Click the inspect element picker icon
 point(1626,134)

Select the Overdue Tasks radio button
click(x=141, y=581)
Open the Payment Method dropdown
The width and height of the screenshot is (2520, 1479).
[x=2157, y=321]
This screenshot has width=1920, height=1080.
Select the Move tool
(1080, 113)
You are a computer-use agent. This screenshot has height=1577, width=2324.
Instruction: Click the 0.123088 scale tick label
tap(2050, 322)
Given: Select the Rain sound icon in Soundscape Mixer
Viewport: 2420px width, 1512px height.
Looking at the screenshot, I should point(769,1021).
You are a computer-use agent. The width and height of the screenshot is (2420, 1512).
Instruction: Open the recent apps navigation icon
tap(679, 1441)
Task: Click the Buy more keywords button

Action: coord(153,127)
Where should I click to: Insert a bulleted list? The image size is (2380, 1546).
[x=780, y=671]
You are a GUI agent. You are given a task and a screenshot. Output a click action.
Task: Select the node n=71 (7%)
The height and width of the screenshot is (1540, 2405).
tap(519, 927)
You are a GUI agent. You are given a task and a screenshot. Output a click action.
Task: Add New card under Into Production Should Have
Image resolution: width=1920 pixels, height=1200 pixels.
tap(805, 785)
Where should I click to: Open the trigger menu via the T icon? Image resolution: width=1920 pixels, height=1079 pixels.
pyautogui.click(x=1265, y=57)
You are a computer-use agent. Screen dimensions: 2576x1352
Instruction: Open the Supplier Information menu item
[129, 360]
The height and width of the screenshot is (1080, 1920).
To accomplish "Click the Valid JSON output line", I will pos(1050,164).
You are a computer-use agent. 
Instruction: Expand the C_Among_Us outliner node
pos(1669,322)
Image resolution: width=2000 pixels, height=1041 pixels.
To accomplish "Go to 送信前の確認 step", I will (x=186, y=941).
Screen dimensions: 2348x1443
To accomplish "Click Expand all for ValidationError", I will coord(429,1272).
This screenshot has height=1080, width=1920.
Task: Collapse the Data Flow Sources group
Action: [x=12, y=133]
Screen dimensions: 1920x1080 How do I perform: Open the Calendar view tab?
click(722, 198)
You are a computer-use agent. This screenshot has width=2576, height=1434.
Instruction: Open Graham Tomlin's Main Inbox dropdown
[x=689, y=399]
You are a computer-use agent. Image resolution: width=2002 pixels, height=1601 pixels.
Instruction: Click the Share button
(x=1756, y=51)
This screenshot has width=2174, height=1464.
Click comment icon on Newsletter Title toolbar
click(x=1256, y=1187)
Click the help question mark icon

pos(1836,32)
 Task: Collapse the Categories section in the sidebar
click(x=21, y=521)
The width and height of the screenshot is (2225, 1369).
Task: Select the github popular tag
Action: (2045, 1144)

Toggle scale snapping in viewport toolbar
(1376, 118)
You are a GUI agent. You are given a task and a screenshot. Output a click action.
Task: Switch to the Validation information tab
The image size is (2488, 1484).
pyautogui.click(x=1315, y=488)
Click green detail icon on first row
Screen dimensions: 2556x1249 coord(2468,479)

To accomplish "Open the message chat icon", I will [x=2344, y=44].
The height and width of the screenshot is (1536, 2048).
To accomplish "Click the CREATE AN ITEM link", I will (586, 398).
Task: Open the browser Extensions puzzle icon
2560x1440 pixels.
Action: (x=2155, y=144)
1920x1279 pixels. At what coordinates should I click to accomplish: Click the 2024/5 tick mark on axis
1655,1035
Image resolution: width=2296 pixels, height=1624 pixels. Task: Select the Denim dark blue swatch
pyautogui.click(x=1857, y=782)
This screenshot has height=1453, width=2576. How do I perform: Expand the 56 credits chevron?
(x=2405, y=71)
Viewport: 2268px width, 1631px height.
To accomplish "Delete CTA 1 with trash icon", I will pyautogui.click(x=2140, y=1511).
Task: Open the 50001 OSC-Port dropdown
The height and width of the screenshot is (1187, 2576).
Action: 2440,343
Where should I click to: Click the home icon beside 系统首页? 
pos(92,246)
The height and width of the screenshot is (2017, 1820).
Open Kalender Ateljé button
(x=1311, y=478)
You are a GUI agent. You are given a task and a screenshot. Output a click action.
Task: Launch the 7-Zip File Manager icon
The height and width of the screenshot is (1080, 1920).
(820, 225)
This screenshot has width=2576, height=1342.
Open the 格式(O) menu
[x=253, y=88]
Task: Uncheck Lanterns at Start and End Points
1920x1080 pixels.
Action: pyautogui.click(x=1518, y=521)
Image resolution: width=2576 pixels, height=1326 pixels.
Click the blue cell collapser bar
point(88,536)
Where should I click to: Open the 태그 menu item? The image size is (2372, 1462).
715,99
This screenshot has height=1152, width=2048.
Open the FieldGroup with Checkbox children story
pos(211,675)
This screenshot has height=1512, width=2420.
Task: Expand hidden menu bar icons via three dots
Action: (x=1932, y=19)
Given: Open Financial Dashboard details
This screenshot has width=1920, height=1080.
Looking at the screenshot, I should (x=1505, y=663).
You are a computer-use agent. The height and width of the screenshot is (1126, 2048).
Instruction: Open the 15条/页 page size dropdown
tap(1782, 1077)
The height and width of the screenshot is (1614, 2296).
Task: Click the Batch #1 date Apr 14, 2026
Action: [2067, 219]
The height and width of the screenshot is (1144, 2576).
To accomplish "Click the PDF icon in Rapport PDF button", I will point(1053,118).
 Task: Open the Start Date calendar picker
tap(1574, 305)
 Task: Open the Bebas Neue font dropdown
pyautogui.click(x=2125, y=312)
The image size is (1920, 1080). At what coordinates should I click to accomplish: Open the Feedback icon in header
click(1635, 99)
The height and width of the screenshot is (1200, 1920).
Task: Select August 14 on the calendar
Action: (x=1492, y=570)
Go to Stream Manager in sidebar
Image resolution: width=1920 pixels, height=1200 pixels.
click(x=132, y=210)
==*==
Repeat word for word each line from the one with "Task: Open the Start Date calendar picker" to the end of the records above, inclusive.

-- SOLUTION FOR THIS TASK --
 Task: Open the Start Date calendar picker
tap(1574, 305)
 Task: Open the Bebas Neue font dropdown
pyautogui.click(x=2125, y=312)
The image size is (1920, 1080). At what coordinates should I click to accomplish: Open the Feedback icon in header
click(1635, 99)
The height and width of the screenshot is (1200, 1920).
Task: Select August 14 on the calendar
Action: (x=1492, y=570)
Go to Stream Manager in sidebar
Image resolution: width=1920 pixels, height=1200 pixels.
click(x=132, y=210)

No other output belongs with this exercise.